#### WORK REQUIRED:
What is needed here is an exact reprint of every record below.

[[ EXTRACTED ENTRIES, beginning ]]

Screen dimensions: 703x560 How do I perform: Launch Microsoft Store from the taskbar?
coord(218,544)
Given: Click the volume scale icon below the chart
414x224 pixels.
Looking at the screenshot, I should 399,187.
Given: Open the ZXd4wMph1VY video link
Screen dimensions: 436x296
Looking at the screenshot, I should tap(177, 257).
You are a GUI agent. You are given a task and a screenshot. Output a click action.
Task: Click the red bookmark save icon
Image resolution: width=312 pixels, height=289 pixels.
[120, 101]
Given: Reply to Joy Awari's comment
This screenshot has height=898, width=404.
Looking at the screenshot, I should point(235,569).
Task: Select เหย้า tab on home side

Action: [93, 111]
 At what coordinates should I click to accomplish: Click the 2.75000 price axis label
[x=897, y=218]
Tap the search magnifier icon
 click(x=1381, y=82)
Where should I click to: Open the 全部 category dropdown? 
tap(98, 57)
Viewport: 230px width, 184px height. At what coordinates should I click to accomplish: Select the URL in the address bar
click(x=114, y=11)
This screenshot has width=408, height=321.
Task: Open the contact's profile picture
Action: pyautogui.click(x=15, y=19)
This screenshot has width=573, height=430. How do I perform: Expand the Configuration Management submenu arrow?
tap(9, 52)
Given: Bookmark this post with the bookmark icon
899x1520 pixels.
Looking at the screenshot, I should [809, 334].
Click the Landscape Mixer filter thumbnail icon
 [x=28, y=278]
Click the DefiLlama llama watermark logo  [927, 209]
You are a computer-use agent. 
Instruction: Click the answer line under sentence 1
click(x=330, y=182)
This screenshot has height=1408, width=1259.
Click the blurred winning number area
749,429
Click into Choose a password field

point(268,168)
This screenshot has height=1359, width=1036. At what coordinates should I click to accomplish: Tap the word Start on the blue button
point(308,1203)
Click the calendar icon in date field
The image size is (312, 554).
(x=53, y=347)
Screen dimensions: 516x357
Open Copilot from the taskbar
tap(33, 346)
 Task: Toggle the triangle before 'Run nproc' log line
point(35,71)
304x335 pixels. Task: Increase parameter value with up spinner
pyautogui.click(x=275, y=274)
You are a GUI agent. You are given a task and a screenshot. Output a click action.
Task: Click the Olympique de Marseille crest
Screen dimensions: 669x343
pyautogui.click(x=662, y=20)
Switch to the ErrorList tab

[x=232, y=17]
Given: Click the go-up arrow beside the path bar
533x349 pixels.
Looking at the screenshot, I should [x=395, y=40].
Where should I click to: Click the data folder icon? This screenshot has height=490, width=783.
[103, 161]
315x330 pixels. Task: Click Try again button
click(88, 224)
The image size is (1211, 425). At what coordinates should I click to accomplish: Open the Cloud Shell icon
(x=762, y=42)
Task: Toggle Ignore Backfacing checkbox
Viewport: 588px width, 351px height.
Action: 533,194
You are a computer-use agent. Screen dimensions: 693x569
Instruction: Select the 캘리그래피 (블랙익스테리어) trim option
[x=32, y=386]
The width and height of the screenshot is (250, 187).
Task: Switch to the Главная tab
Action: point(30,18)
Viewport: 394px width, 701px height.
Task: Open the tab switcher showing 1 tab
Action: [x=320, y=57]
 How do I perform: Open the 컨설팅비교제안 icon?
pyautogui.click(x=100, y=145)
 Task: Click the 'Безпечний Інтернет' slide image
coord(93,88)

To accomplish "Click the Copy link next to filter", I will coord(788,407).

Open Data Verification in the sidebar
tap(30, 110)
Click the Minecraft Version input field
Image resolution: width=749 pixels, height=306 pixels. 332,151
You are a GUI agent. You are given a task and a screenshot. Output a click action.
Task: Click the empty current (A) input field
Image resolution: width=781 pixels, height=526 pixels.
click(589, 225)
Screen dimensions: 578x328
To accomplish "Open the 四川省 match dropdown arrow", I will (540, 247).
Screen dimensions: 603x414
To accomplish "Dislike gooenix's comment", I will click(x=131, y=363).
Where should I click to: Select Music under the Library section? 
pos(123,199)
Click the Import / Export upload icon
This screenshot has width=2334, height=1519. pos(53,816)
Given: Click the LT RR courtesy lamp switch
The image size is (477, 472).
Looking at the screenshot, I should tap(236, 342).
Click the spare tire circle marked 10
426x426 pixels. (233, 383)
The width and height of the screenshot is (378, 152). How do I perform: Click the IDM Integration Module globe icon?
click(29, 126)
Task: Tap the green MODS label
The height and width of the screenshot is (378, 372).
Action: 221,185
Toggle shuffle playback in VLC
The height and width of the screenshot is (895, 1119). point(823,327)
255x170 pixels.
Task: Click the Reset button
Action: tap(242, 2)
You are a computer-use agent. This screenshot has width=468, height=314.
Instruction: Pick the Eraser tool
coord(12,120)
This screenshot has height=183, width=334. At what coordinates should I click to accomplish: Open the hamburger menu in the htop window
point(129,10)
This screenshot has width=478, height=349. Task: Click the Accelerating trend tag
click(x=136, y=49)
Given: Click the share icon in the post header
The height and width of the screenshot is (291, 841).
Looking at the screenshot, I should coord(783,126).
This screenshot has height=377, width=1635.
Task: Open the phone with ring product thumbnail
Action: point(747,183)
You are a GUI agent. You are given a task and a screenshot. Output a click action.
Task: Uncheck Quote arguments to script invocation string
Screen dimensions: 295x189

[[ EXTRACTED ENTRIES, end ]]

#### WRITTEN ANSWER:
Screen dimensions: 703x560 How do I perform: Launch Microsoft Store from the taskbar?
coord(218,544)
Given: Click the volume scale icon below the chart
414x224 pixels.
Looking at the screenshot, I should 399,187.
Given: Open the ZXd4wMph1VY video link
Screen dimensions: 436x296
Looking at the screenshot, I should tap(177, 257).
You are a GUI agent. You are given a task and a screenshot. Output a click action.
Task: Click the red bookmark save icon
Image resolution: width=312 pixels, height=289 pixels.
[120, 101]
Given: Reply to Joy Awari's comment
This screenshot has height=898, width=404.
Looking at the screenshot, I should point(235,569).
Task: Select เหย้า tab on home side

Action: [93, 111]
 At what coordinates should I click to accomplish: Click the 2.75000 price axis label
[x=897, y=218]
Tap the search magnifier icon
 click(x=1381, y=82)
Where should I click to: Open the 全部 category dropdown? 
tap(98, 57)
Viewport: 230px width, 184px height. At what coordinates should I click to accomplish: Select the URL in the address bar
click(x=114, y=11)
This screenshot has width=408, height=321.
Task: Open the contact's profile picture
Action: pyautogui.click(x=15, y=19)
This screenshot has width=573, height=430. How do I perform: Expand the Configuration Management submenu arrow?
tap(9, 52)
Given: Bookmark this post with the bookmark icon
899x1520 pixels.
Looking at the screenshot, I should [809, 334].
Click the Landscape Mixer filter thumbnail icon
 [x=28, y=278]
Click the DefiLlama llama watermark logo  [927, 209]
You are a computer-use agent. 
Instruction: Click the answer line under sentence 1
click(x=330, y=182)
This screenshot has height=1408, width=1259.
Click the blurred winning number area
749,429
Click into Choose a password field

point(268,168)
This screenshot has height=1359, width=1036. At what coordinates should I click to accomplish: Tap the word Start on the blue button
point(308,1203)
Click the calendar icon in date field
The image size is (312, 554).
(x=53, y=347)
Screen dimensions: 516x357
Open Copilot from the taskbar
tap(33, 346)
 Task: Toggle the triangle before 'Run nproc' log line
point(35,71)
304x335 pixels. Task: Increase parameter value with up spinner
pyautogui.click(x=275, y=274)
You are a GUI agent. You are given a task and a screenshot. Output a click action.
Task: Click the Olympique de Marseille crest
Screen dimensions: 669x343
pyautogui.click(x=662, y=20)
Switch to the ErrorList tab

[x=232, y=17]
Given: Click the go-up arrow beside the path bar
533x349 pixels.
Looking at the screenshot, I should [x=395, y=40].
Where should I click to: Click the data folder icon? This screenshot has height=490, width=783.
[103, 161]
315x330 pixels. Task: Click Try again button
click(88, 224)
The image size is (1211, 425). At what coordinates should I click to accomplish: Open the Cloud Shell icon
(x=762, y=42)
Task: Toggle Ignore Backfacing checkbox
Viewport: 588px width, 351px height.
Action: 533,194
You are a computer-use agent. Screen dimensions: 693x569
Instruction: Select the 캘리그래피 (블랙익스테리어) trim option
[x=32, y=386]
The width and height of the screenshot is (250, 187).
Task: Switch to the Главная tab
Action: point(30,18)
Viewport: 394px width, 701px height.
Task: Open the tab switcher showing 1 tab
Action: [x=320, y=57]
 How do I perform: Open the 컨설팅비교제안 icon?
pyautogui.click(x=100, y=145)
 Task: Click the 'Безпечний Інтернет' slide image
coord(93,88)

To accomplish "Click the Copy link next to filter", I will coord(788,407).

Open Data Verification in the sidebar
tap(30, 110)
Click the Minecraft Version input field
Image resolution: width=749 pixels, height=306 pixels. 332,151
You are a GUI agent. You are given a task and a screenshot. Output a click action.
Task: Click the empty current (A) input field
Image resolution: width=781 pixels, height=526 pixels.
click(589, 225)
Screen dimensions: 578x328
To accomplish "Open the 四川省 match dropdown arrow", I will (540, 247).
Screen dimensions: 603x414
To accomplish "Dislike gooenix's comment", I will click(x=131, y=363).
Where should I click to: Select Music under the Library section? 
pos(123,199)
Click the Import / Export upload icon
This screenshot has width=2334, height=1519. pos(53,816)
Given: Click the LT RR courtesy lamp switch
The image size is (477, 472).
Looking at the screenshot, I should tap(236, 342).
Click the spare tire circle marked 10
426x426 pixels. (233, 383)
The width and height of the screenshot is (378, 152). How do I perform: Click the IDM Integration Module globe icon?
click(29, 126)
Task: Tap the green MODS label
The height and width of the screenshot is (378, 372).
Action: 221,185
Toggle shuffle playback in VLC
The height and width of the screenshot is (895, 1119). point(823,327)
255x170 pixels.
Task: Click the Reset button
Action: tap(242, 2)
You are a computer-use agent. This screenshot has width=468, height=314.
Instruction: Pick the Eraser tool
coord(12,120)
This screenshot has height=183, width=334. At what coordinates should I click to accomplish: Open the hamburger menu in the htop window
point(129,10)
This screenshot has width=478, height=349. Task: Click the Accelerating trend tag
click(x=136, y=49)
Given: Click the share icon in the post header
The height and width of the screenshot is (291, 841).
Looking at the screenshot, I should coord(783,126).
This screenshot has height=377, width=1635.
Task: Open the phone with ring product thumbnail
Action: point(747,183)
You are a GUI agent. You are given a task and a screenshot. Output a click action.
Task: Uncheck Quote arguments to script invocation string
Screen dimensions: 295x189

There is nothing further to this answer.